• [WORK INSTRUCTIONS]: The entries below contain a stretch that opens with the line containing "Open Abby Ryder Fortson's profile picture" and closes with the line containing "Click the DriverFinder"; set down that stretch exactly, both ends included, and nothing else.

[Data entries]

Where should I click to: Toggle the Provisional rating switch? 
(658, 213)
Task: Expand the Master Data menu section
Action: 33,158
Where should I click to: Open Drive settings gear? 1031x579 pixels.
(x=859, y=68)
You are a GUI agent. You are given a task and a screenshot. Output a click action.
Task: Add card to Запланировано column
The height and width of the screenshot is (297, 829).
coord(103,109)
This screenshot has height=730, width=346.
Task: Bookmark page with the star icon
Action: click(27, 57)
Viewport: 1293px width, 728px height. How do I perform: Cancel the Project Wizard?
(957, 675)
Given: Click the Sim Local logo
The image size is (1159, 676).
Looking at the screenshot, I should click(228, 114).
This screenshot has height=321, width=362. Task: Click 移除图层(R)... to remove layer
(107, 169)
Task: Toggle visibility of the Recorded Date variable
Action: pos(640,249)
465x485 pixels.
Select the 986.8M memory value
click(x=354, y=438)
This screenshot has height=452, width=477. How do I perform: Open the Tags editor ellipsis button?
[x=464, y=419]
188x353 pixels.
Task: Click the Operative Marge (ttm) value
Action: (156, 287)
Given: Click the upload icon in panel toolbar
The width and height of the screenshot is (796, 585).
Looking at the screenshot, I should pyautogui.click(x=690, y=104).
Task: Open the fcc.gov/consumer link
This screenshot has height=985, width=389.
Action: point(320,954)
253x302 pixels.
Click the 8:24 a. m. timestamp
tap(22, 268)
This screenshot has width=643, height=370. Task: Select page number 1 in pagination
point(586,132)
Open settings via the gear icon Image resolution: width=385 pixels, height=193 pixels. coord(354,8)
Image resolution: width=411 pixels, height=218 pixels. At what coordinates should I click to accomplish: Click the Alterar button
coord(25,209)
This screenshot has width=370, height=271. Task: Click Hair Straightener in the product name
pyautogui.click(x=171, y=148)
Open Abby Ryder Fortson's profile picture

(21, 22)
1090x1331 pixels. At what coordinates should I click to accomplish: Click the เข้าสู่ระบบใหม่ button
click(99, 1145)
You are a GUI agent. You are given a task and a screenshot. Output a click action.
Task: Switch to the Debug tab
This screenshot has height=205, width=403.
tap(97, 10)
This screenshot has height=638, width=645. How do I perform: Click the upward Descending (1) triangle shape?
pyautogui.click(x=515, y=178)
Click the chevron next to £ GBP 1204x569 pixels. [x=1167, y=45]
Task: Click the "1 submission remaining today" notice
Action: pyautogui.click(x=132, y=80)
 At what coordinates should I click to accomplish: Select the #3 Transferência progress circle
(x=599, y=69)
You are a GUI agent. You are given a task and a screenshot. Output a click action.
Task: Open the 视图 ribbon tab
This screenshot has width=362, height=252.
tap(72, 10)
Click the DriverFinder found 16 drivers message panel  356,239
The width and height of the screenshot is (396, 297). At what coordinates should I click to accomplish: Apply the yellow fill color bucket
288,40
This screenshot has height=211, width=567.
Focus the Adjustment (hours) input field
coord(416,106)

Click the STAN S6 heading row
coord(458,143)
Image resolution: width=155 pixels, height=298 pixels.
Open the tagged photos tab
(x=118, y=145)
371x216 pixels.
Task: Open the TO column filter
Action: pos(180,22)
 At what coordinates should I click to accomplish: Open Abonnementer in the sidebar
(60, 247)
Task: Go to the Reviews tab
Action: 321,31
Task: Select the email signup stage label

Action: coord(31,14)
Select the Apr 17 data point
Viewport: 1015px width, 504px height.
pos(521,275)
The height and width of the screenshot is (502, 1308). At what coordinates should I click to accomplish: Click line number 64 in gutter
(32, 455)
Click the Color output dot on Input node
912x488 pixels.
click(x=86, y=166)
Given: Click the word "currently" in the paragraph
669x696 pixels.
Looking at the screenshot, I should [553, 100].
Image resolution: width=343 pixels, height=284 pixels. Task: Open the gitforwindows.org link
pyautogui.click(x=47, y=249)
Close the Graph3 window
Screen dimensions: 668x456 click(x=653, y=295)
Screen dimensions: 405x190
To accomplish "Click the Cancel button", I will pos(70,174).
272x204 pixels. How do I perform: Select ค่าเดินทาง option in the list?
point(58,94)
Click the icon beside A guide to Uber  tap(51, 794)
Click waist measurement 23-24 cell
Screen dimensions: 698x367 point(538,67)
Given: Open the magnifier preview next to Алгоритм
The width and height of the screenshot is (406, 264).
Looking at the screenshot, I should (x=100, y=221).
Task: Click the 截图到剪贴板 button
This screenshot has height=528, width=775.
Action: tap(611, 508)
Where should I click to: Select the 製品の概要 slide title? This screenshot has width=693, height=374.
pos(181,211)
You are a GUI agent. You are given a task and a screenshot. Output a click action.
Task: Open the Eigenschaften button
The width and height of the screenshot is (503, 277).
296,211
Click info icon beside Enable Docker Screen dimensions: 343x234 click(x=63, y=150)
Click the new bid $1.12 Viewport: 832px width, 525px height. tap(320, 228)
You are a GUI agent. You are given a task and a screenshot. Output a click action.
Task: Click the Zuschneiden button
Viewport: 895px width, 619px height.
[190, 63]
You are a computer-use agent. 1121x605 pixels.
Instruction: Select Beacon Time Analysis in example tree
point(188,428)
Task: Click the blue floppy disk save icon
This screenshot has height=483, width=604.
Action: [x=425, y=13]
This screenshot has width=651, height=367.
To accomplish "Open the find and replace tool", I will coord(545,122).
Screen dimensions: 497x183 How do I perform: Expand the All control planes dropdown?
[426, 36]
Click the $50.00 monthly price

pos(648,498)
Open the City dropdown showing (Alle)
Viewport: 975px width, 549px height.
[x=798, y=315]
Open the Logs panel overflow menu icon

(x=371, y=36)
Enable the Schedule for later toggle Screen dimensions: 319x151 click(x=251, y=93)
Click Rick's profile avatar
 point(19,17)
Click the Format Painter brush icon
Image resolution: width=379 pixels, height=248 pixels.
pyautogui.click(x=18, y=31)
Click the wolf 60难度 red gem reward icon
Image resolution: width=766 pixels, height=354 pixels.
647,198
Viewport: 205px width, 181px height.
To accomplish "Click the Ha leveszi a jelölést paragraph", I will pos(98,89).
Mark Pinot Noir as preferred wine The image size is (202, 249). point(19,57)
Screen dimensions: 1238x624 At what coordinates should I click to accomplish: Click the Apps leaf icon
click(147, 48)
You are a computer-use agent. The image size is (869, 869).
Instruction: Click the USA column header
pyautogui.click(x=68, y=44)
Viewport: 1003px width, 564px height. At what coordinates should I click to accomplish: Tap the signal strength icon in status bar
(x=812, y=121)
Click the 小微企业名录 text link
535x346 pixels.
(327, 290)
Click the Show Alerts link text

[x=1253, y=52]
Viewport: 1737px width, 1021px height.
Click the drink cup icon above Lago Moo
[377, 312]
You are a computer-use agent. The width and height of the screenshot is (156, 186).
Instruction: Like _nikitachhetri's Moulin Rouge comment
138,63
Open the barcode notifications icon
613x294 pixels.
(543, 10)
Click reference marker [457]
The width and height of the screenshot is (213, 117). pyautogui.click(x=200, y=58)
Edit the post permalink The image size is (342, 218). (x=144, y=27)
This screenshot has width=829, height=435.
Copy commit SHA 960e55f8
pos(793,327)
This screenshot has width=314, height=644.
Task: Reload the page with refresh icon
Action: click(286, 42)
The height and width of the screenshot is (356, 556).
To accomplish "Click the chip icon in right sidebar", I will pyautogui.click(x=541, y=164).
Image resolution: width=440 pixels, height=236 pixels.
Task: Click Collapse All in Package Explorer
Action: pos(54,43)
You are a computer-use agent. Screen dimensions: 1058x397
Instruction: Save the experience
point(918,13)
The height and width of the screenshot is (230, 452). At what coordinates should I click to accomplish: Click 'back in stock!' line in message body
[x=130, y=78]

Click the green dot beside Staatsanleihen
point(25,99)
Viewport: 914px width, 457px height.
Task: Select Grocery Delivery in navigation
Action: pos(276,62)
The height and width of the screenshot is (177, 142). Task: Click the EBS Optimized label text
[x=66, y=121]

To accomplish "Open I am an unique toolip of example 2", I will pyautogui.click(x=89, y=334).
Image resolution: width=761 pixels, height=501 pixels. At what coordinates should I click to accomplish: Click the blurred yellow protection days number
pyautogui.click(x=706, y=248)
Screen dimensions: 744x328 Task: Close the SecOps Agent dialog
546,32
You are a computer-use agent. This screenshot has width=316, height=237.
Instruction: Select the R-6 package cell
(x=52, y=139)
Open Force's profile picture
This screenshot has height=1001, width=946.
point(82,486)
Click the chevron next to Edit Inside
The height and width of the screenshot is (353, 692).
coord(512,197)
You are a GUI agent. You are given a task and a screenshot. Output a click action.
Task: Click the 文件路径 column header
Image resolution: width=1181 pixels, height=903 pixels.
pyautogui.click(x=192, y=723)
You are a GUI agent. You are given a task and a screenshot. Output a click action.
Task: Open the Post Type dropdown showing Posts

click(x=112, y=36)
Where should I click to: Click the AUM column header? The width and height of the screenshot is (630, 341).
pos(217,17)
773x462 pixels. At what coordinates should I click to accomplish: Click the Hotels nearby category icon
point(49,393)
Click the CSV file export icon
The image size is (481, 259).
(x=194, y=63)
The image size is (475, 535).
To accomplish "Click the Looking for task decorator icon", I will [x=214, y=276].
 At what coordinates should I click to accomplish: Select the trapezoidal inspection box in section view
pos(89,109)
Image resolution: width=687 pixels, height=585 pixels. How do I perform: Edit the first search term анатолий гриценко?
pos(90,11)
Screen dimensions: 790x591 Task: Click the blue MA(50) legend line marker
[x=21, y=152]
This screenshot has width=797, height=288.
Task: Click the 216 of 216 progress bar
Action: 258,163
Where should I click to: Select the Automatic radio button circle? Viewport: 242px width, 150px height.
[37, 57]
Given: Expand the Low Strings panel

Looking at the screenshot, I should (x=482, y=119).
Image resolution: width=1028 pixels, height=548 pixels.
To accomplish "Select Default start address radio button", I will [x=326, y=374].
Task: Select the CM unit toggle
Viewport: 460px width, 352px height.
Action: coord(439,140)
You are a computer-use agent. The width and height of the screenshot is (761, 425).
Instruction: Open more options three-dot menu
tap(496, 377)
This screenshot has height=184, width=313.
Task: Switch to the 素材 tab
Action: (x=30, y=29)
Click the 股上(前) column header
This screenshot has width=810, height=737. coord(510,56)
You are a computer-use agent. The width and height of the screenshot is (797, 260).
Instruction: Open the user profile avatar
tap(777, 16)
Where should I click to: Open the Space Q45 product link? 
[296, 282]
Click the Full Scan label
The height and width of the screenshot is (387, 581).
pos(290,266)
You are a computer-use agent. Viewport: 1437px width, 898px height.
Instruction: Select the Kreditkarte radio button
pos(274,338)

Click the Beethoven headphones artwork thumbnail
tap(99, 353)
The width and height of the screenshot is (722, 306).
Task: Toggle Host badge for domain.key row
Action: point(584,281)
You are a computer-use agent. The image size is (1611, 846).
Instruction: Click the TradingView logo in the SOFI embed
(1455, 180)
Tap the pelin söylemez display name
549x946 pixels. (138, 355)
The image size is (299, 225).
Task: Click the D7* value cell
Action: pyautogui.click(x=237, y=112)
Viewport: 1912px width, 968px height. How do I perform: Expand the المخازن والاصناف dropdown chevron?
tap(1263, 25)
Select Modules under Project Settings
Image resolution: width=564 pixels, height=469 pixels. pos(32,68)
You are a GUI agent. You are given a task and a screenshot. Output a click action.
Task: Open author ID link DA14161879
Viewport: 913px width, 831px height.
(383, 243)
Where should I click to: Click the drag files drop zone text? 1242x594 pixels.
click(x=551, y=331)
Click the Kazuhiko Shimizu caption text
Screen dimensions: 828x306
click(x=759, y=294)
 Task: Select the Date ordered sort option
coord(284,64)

• [RESULT OF THE TASK]:
Open Abby Ryder Fortson's profile picture

(21, 22)
1090x1331 pixels. At what coordinates should I click to accomplish: Click the เข้าสู่ระบบใหม่ button
click(99, 1145)
You are a GUI agent. You are given a task and a screenshot. Output a click action.
Task: Switch to the Debug tab
This screenshot has height=205, width=403.
tap(97, 10)
This screenshot has height=638, width=645. How do I perform: Click the upward Descending (1) triangle shape?
pyautogui.click(x=515, y=178)
Click the chevron next to £ GBP 1204x569 pixels. [x=1167, y=45]
Task: Click the "1 submission remaining today" notice
Action: pyautogui.click(x=132, y=80)
 At what coordinates should I click to accomplish: Select the #3 Transferência progress circle
(x=599, y=69)
You are a GUI agent. You are given a task and a screenshot. Output a click action.
Task: Open the 视图 ribbon tab
This screenshot has width=362, height=252.
tap(72, 10)
Click the DriverFinder found 16 drivers message panel  356,239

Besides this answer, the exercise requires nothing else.